• Stored records

▬▬▬

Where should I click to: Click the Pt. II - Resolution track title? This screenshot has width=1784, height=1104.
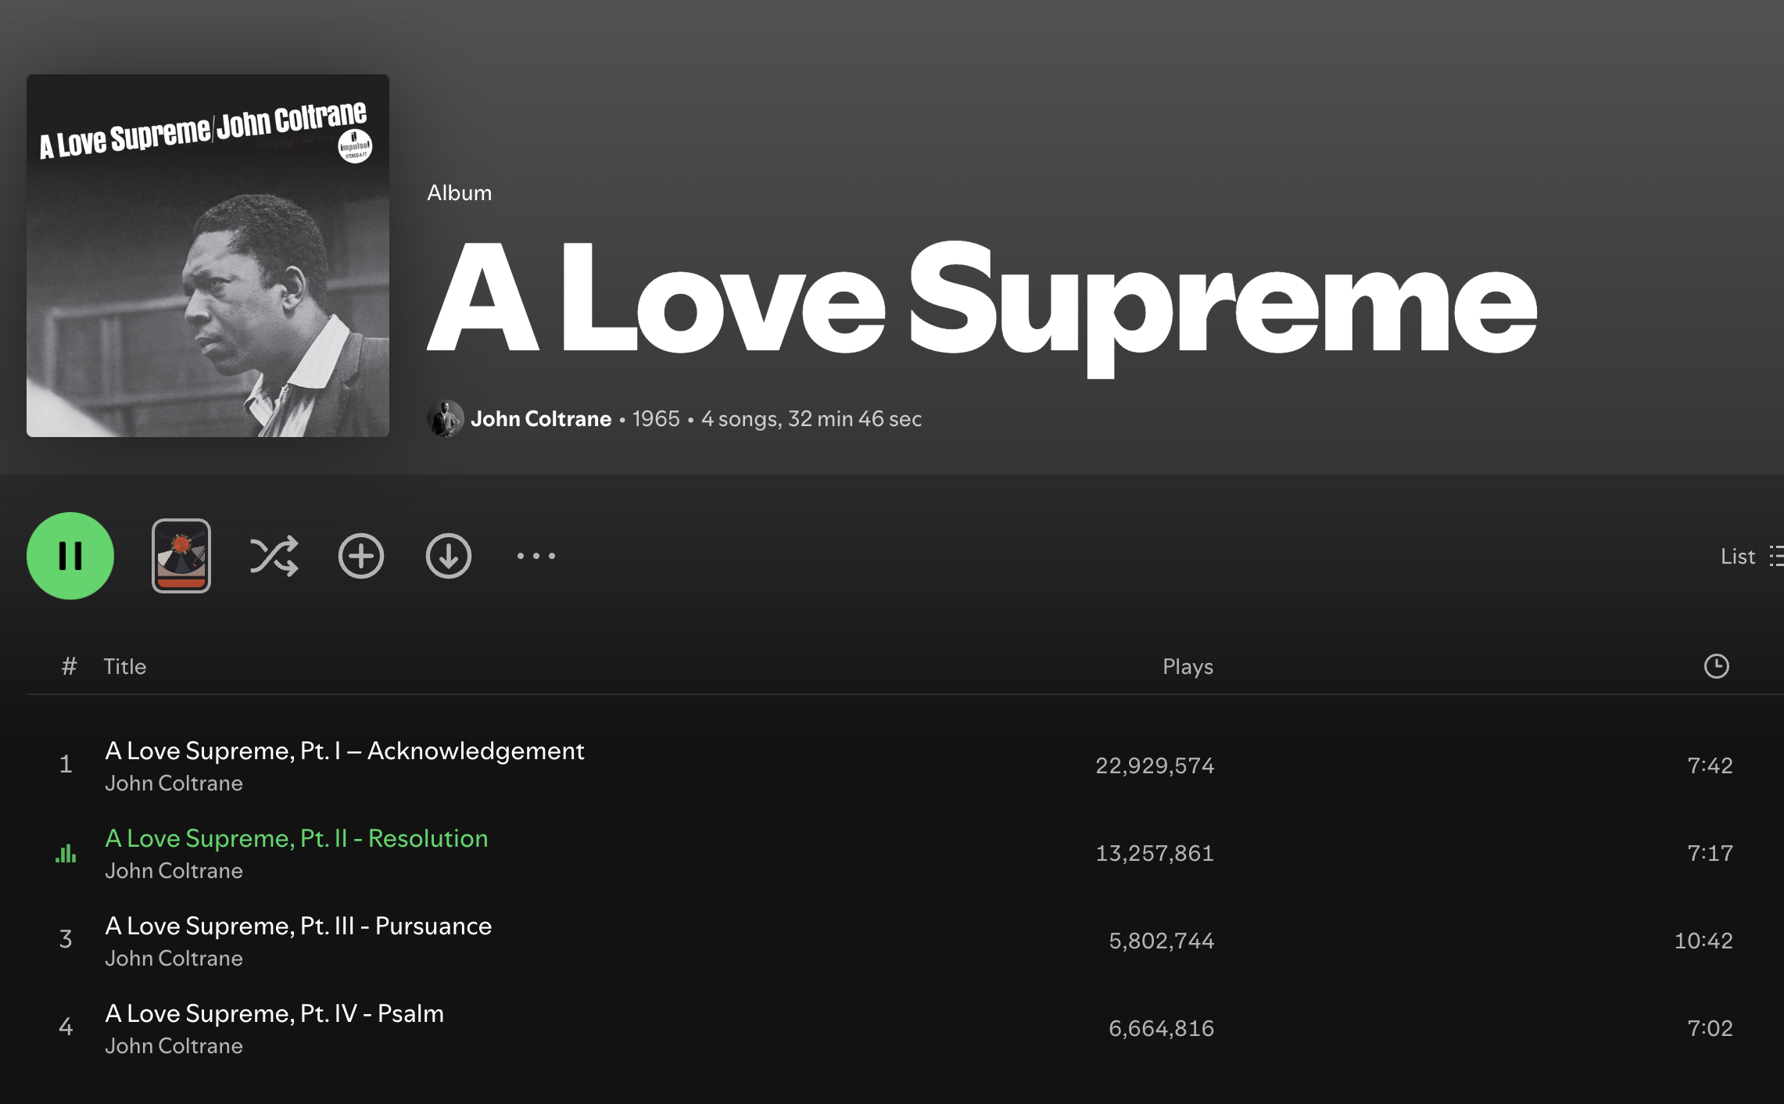(296, 838)
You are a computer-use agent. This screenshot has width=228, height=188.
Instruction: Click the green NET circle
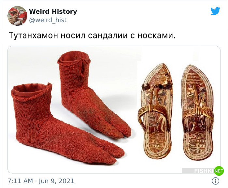tap(219, 171)
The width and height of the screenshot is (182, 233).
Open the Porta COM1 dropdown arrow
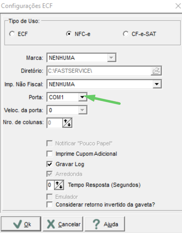coord(82,97)
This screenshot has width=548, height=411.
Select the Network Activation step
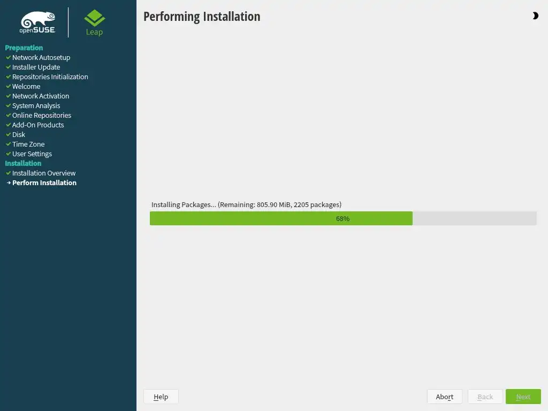[41, 96]
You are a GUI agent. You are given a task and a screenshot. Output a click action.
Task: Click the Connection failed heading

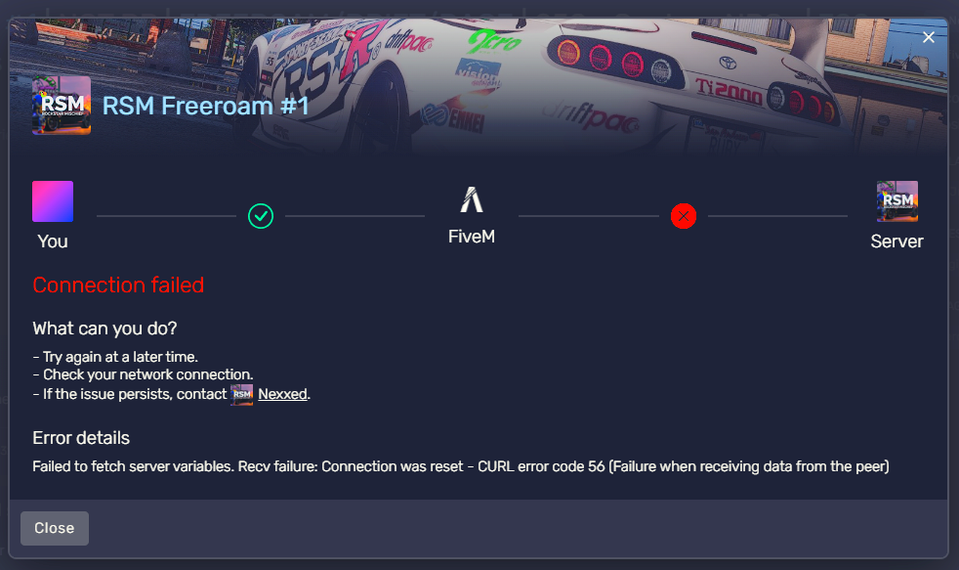118,285
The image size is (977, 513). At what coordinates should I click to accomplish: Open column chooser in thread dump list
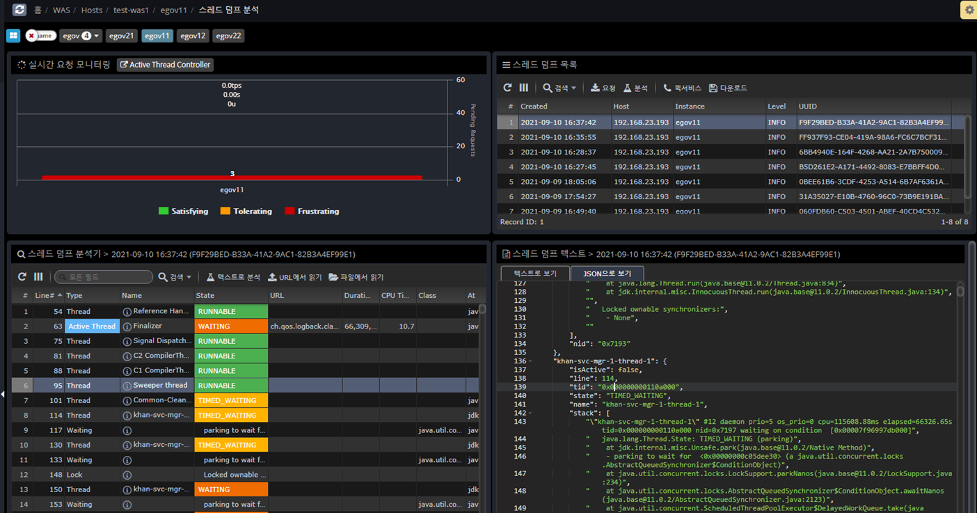click(x=524, y=88)

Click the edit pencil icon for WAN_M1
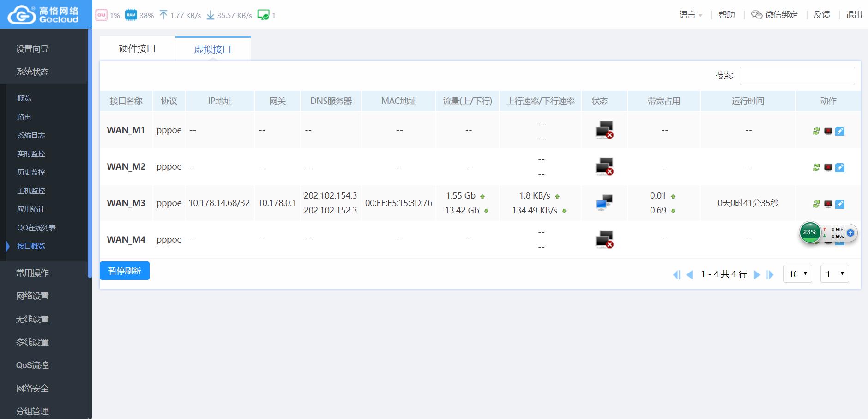click(x=840, y=131)
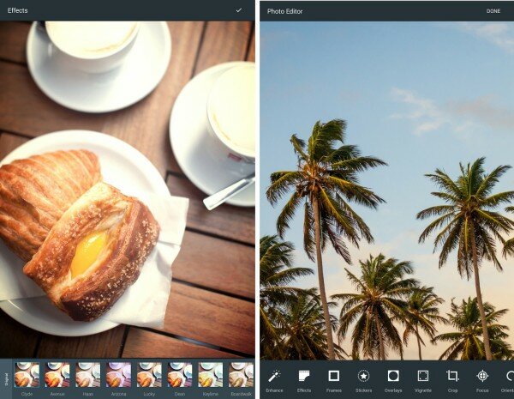
Task: Revert to the Original filter tab
Action: point(6,378)
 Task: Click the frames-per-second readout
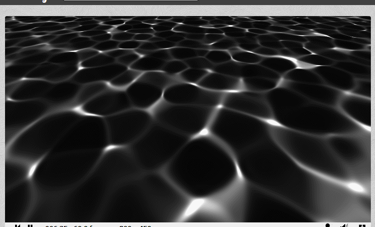(x=85, y=226)
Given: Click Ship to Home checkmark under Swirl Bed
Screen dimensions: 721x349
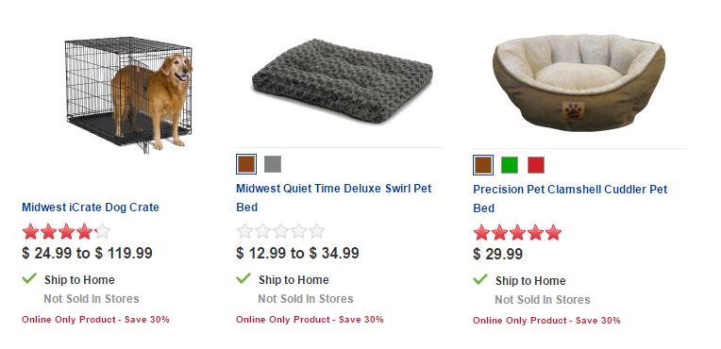Looking at the screenshot, I should pos(243,278).
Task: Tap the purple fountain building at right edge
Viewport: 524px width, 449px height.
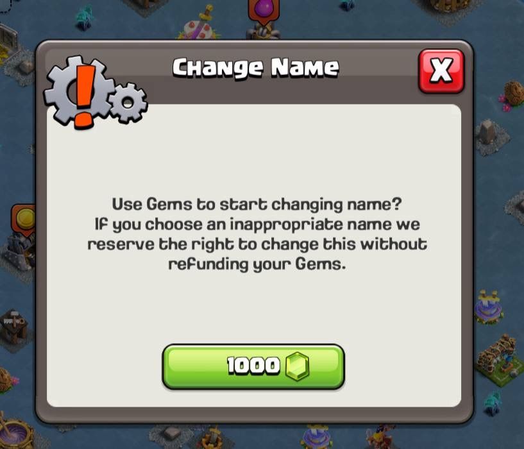Action: 489,308
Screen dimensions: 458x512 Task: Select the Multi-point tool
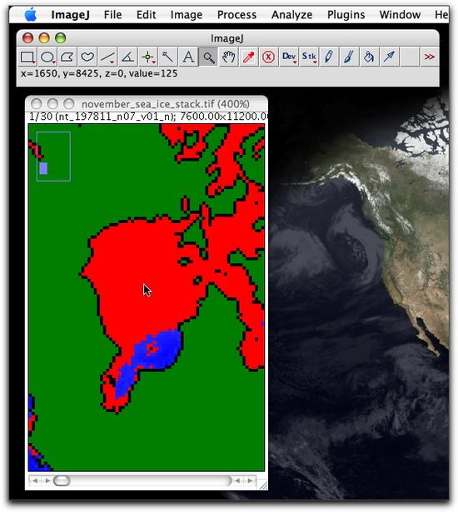coord(148,57)
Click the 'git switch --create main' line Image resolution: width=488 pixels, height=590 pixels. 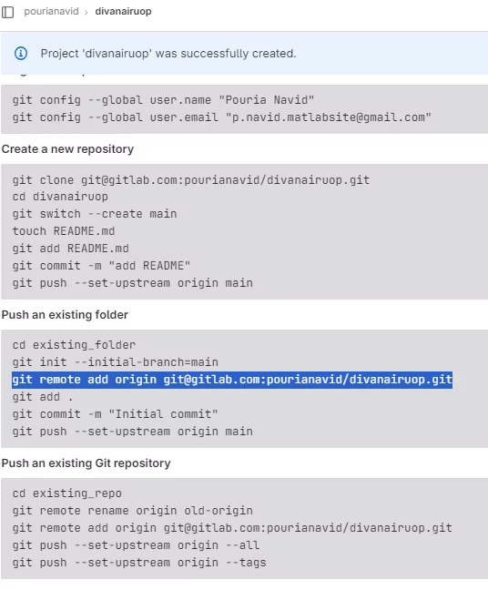tap(95, 214)
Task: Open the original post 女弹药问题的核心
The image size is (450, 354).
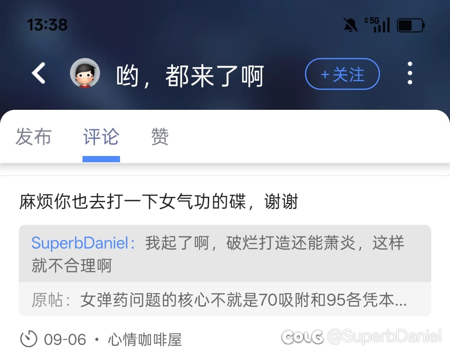Action: (225, 299)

▬▬▬

• Assignment
Set down word for word the lines above from the one with "This screenshot has width=548, height=411." up to and including the one with "Given: Click Ship". Omit every picture.

• Response
This screenshot has width=548, height=411.
Select the Network Activation step
[41, 96]
You are a GUI agent. You are given a task and a screenshot. Output a click action.
Task: Click the Connection failed heading

118,285
The image size is (977, 513). At what coordinates should I click to accomplish: Open column chooser in thread dump list
click(x=524, y=88)

Click the edit pencil icon for WAN_M1
click(x=840, y=131)
Task: Revert to the Original filter tab
Action: point(6,378)
 Task: Click the frames-per-second readout
(x=85, y=226)
Given: Click Ship to Home checkmark under Swirl Bed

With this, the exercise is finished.